Iber: This was Nicaraguan-Salvadoran poet Claribel Alegría.

Forché: Yes. [Her daughter Patricia] and I decided to translate her together, which presented significant challenges not so much because of my Spanish (which was not very good) but because of my unfamiliarity with living conditions under dictatorships in Latin America. So Patricia suggested that I come with her to Majorca, Spain, to stay with her parents. Her mother would tell us the stories behind the poems and help us to come to an English translation that we felt did justice to the Spanish versions. That summer was really transformative for me. I spent my afternoons on Claribel’s terrace sitting just outside the circle of her various guests, who gathered every afternoon to talk about politics and literature. From them I learned a great deal about the dirty wars in Argentina and Chile, and much that was going on in Paraguay and Uruguay at the time. Many of her guests were exiles from those countries, so I was just trying to keep up, both with Spanish and with the realities that were opening to me. I began to realize that there was a common denominator in these stories: the support of the U.S. government for these military dictatorships.

I went home feeling frustrated. I was happy teaching, but I felt that there might be something more that I could do. At that moment a visitor arrived at my door with his two young daughters and turned out to be the cousin of Claribel Alegría. He stayed in my house for three days with his daughters. He covered my table with paper and began talking to me—he talked nonstop for three days and way into the night, stopping only to eat (which he was very fond of doing). He began with the whole history of Central America. By the end, he was proposing that I, as a poet, come to El Salvador soon because he believed that a war was going to begin in three to five years. This was 1977.

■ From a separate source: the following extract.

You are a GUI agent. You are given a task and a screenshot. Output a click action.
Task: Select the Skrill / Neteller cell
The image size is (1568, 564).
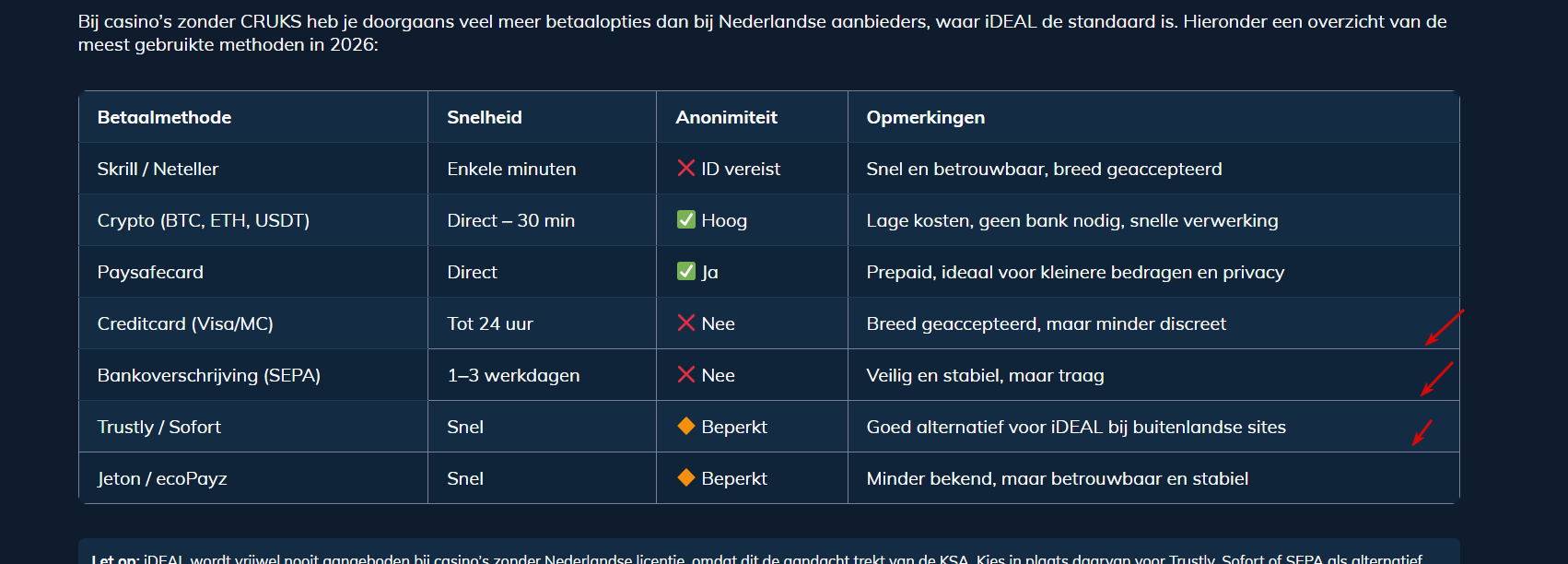point(158,169)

Iber: So he was right. [The Salvadoran Civil War lasted from October 1979 to January 1992.]

Forché: He was pretty good about when it would begin. I had no idea what he would want with a poet, especially a young poet whose Spanish wasn’t very good. He assured me that this wasn’t a problem and that I would be working with various friends of his, many of them women, who were doctors or social workers, and he would introduce me to people from all walks of life and show me the entire country. His idea was that I would draw my own conclusions and I would develop an understanding of the conditions out of which he believed this war would begin. He believed that poets, through their language, could touch human hearts. He believed that when the war began the U.S. policy concerning it would be decisive, and he was also right about that, it turned out. The book explains how I finally arrived at the decision, packed my bags, and arrived at the airport on January 4, 1978, with no clue about what was ahead.

Iber: This man, Leonel Gómez Vides, provided you with something like the political education that he intended to provide, and you take the reader on the same journey. One of the curious things about your experience is that as someone slightly out of place, you’re often suspected of being an agent of the U.S. government. You’re given entry to talk to some important figures in the military or in the government who think that you’re a channel to power. How did you think about that experience at the time?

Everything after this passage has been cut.